Mesdames, messieurs,

La crise actuelle a démontré une fois de plus notre interdépendance, et l’importance de coopérer pour trouver des solutions aux problèmes contemporains. Le droit international public et les règles multilatérales de l’OMC se sont révélés des guides essentiels, aujourd’hui comme par le passé. L’héritage des leaders de l’après-guerre, qui étaient dotés d’une prévoyance extraordinaire, est donc bien vivant. Pour affronter les défis qui nous font face, il faut que nous trouvions ce même Leadership. Profitons de cette crise pour remettre l’organisation en forme pour le reste du 21e siècle !

La Suisse est convaincue que la nouvelle Directrice-Générale, une fois qu’elle sera en fonction, nous soutiendra dans cette entreprise, en aidant les Membres à élaborer des solutions concrètes. Elle pourra compter sur notre soutien plein et entier dans sa tâche.

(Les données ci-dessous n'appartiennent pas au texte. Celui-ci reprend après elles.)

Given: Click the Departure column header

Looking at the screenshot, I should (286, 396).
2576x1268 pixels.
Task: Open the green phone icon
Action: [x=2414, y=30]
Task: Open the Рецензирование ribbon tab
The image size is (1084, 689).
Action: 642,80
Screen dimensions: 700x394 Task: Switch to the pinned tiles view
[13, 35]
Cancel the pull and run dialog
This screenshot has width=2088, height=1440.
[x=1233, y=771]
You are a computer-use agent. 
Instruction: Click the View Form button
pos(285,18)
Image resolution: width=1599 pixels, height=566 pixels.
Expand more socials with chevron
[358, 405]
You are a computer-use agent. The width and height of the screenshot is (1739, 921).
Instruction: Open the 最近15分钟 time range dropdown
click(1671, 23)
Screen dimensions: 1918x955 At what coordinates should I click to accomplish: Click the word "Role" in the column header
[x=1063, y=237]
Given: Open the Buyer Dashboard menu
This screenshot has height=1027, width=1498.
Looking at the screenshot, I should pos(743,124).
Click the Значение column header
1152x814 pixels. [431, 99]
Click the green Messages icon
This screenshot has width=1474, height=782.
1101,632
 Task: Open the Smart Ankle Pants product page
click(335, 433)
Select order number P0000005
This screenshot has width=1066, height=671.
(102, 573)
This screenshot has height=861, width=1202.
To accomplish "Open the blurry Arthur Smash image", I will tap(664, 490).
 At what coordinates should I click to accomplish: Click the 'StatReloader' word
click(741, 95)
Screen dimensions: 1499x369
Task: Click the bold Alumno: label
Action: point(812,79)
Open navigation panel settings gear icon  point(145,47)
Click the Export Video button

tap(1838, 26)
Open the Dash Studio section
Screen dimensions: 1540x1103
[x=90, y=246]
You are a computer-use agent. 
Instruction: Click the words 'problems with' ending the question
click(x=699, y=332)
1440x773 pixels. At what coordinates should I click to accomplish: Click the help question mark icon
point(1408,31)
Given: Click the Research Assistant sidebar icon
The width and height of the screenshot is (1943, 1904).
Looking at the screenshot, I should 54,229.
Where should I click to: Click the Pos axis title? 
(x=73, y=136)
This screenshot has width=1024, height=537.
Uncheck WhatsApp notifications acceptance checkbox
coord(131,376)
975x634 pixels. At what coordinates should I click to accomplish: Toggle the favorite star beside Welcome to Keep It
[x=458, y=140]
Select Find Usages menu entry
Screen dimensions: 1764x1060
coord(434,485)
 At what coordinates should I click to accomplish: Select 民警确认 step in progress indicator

En guise de conclusion, laissez-moi souligner que l’OMC est un bien commun global. Tirons le meilleur parti des possibilités qu’offre l’OMC, et définissons les pierres angulaires de la gouvernance du commerce mondial pour les 25 prochaines années.

Nous, Suisses, espérons pouvoir fêter encore souvent l’anniversaire de cette organisation et qu’elle aura une longue vie ici même, sur les rives du Lac Léman.

Je vous remercie pour votre attention et vous souhaite une bonne continuation des festivités.